Please understand that the FOSS world has many communities, many different standards of coding and varying philosophies. You seem to be correlating a program's license with coding standards and etiquette for participating, that isn't always the case.
Let's look at two of the biggest communities going right now, which would be the GNU Project and the Linux kernel. I'm not leaving out BSD, I'll get to that, I'm just addressing your questions in (mostly) the order that you asked them.
The GNU project, owned by the Free Software Foundation gives us a lot of stuff:
- The GNU operating system (shell, core utilities, desktop / window manager, basic productivity tools, etc)
- The GNU General public license, The Lesser GPL and the Affero GPL.
GNU has a very high set of coding standards (some say these standards are too complex), however GNU software is notorious for building and running on a variety of systems and architectures. To get a feel for how they do things, have a look at the GNU Hello, World! program. The fact that a "Hello, World!" implementation is actively maintained should tell you something.
The FSF doesn't just handle the needs of the GNU project, they are also advocates for what they feel are essential freedoms that every computer user should have. They are in the trenches of the patent wars, closely involved with the EFF and SFLC and frequently organize campaigns against technology products that they feel take essential freedoms away from computer users.
If you want to work on a GNU project, a great way to start is to go to their front page and look for some projects that need a new maintainer. Or, you could start off by fixing bugs and sending patches. Just realize that they are a very idealogical community, so take care to read about the things that they are passionate about. For instance, it is unwise to call a GNU program "Open Source" on a GNU mailing list, they much prefer the term "Free Software".

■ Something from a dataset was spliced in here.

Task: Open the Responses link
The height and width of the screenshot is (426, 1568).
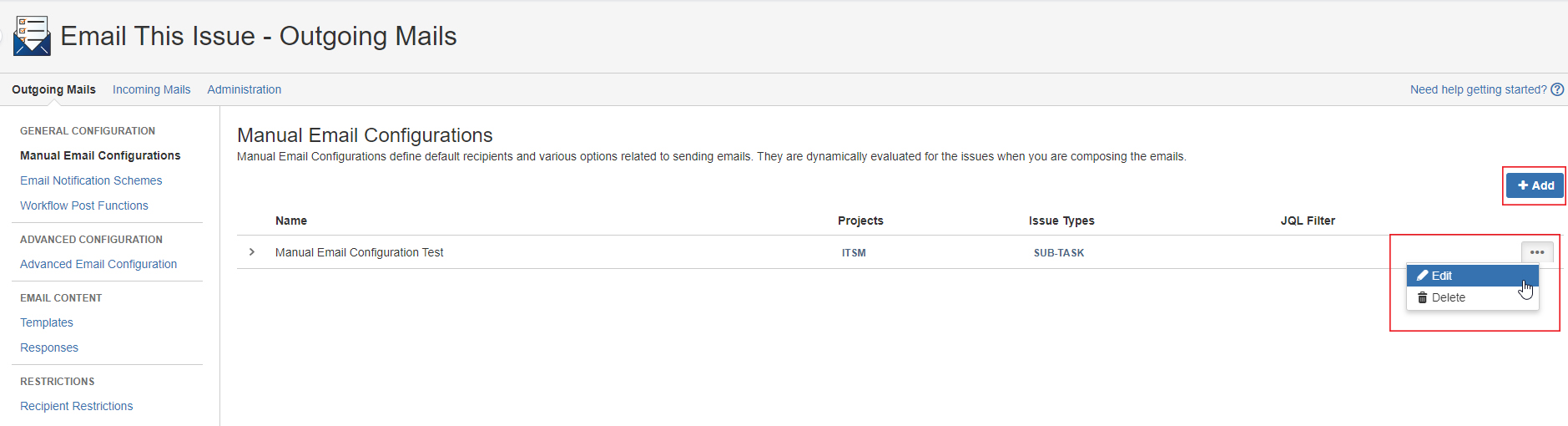Action: (49, 347)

Linux is developed under the umbrella of the Linux Foundation. They give us:
- A shiny new kernel every few months
- Standards to help tie together all of the various operating systems that use the Kernel (such as the LSB)
- Outreach programs to help get Linux developers behind the proprietary iron curtain for better hardware support in the kernel
- Advocacy of open source and open standards
Unlike the FSF, The Linux Foundation is not quite what many would consider political. Yes, they are vocal regarding technical issues that face programmers these days (such as patents), but they are seldom if ever antagonistic.
Kernel development is described by kernel developers as a meritocracy. While some doubt that such a system could be real, one does need to thoroughly vet the technical decisions that they introduce in any patch. If you send in great code that follows their guidelines, your patch (or perhaps a revised version of it) will probably be accepted if it solves a real problem. A great place to start is kernel newbies. Pick up some janitorial work in whatever sub system interests you and develop a good relationship with its maintainer - then set your eyes on bigger fish if you want.
Kernel hackers prefer that you keep idealism and politics off the list, they generally see this as noise. From time to time, the FSF will propose changes to the GPL. When this happens, you might see a side bar discussion on what kernel hackers think of it.
Now, both projects use the GPL, however Linux never moved to GPL3. The FSF requires copyright assignment from all contributors, Linux does not. GPL3 was just too restrictive for kernel folk, so it was never adopted. Still, the point is - just because a project uses the GPL doesn't mean GNU standards apply.
Understanding the various OSI approved licenses and their intrinsic compatibility issues is something that everyone working seriously with Free/Open software be doing. The GNU project maintains a pretty comprehensive GPL compatibility list that highlights quirks in certain licenses that might also render them incompatible with others. The key thing to remember here is that when mixing code, even with 100% compatible licenses, the most restrictive license must prevail.
This leads us to the vibrant BSD communities, who focus on giving us well written and reliable software while attaching the least amount of restrictions. If you have ever enjoyed the security of OpenSSH - you have OpenBSD to thank.
There have been rifts between the BSD and GNU communities, because BSD code was used and improved in a GPL project, but those improvements could not be reciprocated because it would mean the BSD camp having to inherit the additional license restrictions.
Any Linux/GNU distribution is a combination of software from all camps. Just try to offer improvements back to them under the license that they prefer.
In short, proprietary companies tend to say "Sharing is evil!", BSD folks tend to say "Sharing is NOT evil!" while GNU folks tend to say "NOT sharing is evil!". It's important to realize the distinction.
Finding a place to start is as easy as finding an interesting problem to solve, within a community that best suits your personality and goals. Remember that a choice in licenses isn't always idealistic, it is also very much strategic. Take care to not make assumptions based solely on the license that any particular project is using.